La data del primo settembre adombra da sempre foschi fantasmi. Tutti ricordiamo il folle inizio della Seconda Guerra Mondiale con l'invasione, da parte delle truppe naziste, della Polonia il 1° settembre del 1939. Questo anniversario, oggi, è carico di presagi infausti che aleggiano a Zaporizhzhia, in Ucraina, ricordandoci la folle stupidità umana di giocare con l'energia nucleare (che dimostrò proprio a termine di quella guerra la sua inutile potenza distruttiva) e che si sono materializzati nell'immensa esercitazione militare nell'estremo est russo dove oltre alla Russia, alla Cina e all'India si è visto partecipare Laos, Mongolia, Nicaragua, Algeria, Siria, Bielorussia, Kazakistan, Kirghizistan e Tagikistan.

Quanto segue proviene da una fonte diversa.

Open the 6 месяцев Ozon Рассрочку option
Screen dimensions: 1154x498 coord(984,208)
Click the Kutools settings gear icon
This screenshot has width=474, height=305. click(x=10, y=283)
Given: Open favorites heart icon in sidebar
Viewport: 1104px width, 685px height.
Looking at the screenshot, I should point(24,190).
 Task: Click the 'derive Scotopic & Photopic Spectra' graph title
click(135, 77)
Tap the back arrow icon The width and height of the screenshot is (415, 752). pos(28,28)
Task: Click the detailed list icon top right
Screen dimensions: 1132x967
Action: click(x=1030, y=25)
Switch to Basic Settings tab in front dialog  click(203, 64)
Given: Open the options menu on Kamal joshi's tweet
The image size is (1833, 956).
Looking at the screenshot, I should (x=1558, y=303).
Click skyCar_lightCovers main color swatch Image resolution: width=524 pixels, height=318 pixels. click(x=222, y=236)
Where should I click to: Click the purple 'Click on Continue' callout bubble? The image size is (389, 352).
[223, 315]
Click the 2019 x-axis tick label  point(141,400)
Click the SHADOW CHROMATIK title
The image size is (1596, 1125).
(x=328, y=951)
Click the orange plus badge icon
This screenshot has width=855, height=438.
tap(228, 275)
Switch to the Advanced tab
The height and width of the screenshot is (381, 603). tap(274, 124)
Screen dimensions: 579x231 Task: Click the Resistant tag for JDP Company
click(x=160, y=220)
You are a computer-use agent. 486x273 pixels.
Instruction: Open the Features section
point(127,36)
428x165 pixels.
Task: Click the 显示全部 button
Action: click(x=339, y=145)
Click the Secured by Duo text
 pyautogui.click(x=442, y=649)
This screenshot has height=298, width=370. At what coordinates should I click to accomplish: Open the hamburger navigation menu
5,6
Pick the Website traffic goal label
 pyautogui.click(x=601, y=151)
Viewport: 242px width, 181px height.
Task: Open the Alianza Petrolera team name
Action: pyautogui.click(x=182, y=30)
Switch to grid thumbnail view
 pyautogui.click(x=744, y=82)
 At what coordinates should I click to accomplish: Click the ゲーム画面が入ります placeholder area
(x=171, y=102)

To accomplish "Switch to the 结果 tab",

Ancora una volta l'eterna follia della guerra, già in forte movimento in Ucraina, allarga pericolosamente i propri confini ignorando le più semplici ragioni di sicurezza sull'uso dell'atomo e prepara nuovi scenari  funzionali a gerarchie di potere che vogliono dimostrare, sempre e comunque, con la storia alla mano, che gli antichi mandati, ricevuti precedentemente, siano ancora validi e debbano essere non solo difesi ma nuovamente imposti. Follia nella follia. Dunque, crediamo di sapere dove stanno verità e libertà, combattiamo nel loro nome, nella sicurezza di essere nel giusto mentre invece abbiamo un grande vuoto nella mente ma non ce ne accorgiamo. Yuri Camisasca lo ricorda a tutti e Henry Laborit, ancora una volta, faticosamente e inutilmente dipinge il reale concetto di libertà che non è quello di scannare chicchessia nell'accettare i dettami di un inconscio sempre prevaricante e gonfio della ricerca del potere ma semplicemente quello, inalienabile, per evitare gli spargimenti di sangue, di conoscere se stessi e sostituire a questa distorta concezione di libertà almeno quello di una improba, reciproca tolleranza. Franco Battiato, infine, ci invita alla speranza.

G.G.


                  Yuri Camisasca "Ho un grande vuoto nella testa" live
 

LA LIBERTA'

di Henry Laborit da Elogio della Fuga

Nel corso delle numerose conferenze che ho fatto, mi sono reso conto che parlare di assenza di libertà umana sconvolge sempre l'uditorio, che sembra non afferrare il concetto qualunque sia la sua struttura sociale. La nozione di libertà è confusa perché non si precisa mai in che cosa consista la libertà di cui si parla, che rimane così un concetto vago e affrontato passionalmente. Ammettere che là libertà umana non esiste è difficile, perché provoca il crollo di tutto un mondo di giudizi di valore senza i quali la maggioranza degli individui rimane disorientata. Assenza di libertà vuoi dire assenza di responsabilità, e quest'ultima significa a sua volta assenza di merito, negazione del suo riconoscimento sociale, crollo delle gerarchie. Pur di non perdere il quadro concettuale in cui si è sviluppato il narcisismo, dalla nascita in poi, la maggior parte degli individui preferisce addirittura rifiutare di discutere l'argomento. Si ammette che la libertà sia "un dato immediato della coscienza". Ebbene, noi "chiamiamo libertà la possibilità di realizzare atti che ci gratificano, di realizzare il nostro progetto, senza scontrarsi col progetto altrui. Ma lo spazio gratificante non è libero". Anzi è completamente determinato. Per agire, bisogna essere motivati e sappiamo che la motivazione, quasi sempre inconscia, viene da una pulsione endogena, o da un automatismo acquisito, e cerca solo la soddisfazione, il mantenimento dell'equilibrio biologico, della struttura organica. L'assenza di libertà è dunque il risultato dell'antagonismo di due determinismi comportamentali e della predominanza di uno sull'altro. In un insieme sociale, si potrebbe ottenere l'ingannevole sensazione di essere liberi, facendo in modo che, grazie agli automatismi culturali, il determinismo comportamentale di ogni individuo avesse la stessa finalità, ossia facendo in modo che la programmazione di ogni individuo avesse lo stesso scopo, ma posto al di fuori di lui. Anche questa sarebbe solo apparenza, perché in realtà l'individuo agirebbe ancora nel proprio interesse, per evitare la punizione sociale o meritare la ricompensa, in definitiva per gratificarsi. Ciò è possibile in periodo di crisi, in qualunque regime socioeconomico, cioè in un sistema gerarchico di dominanza.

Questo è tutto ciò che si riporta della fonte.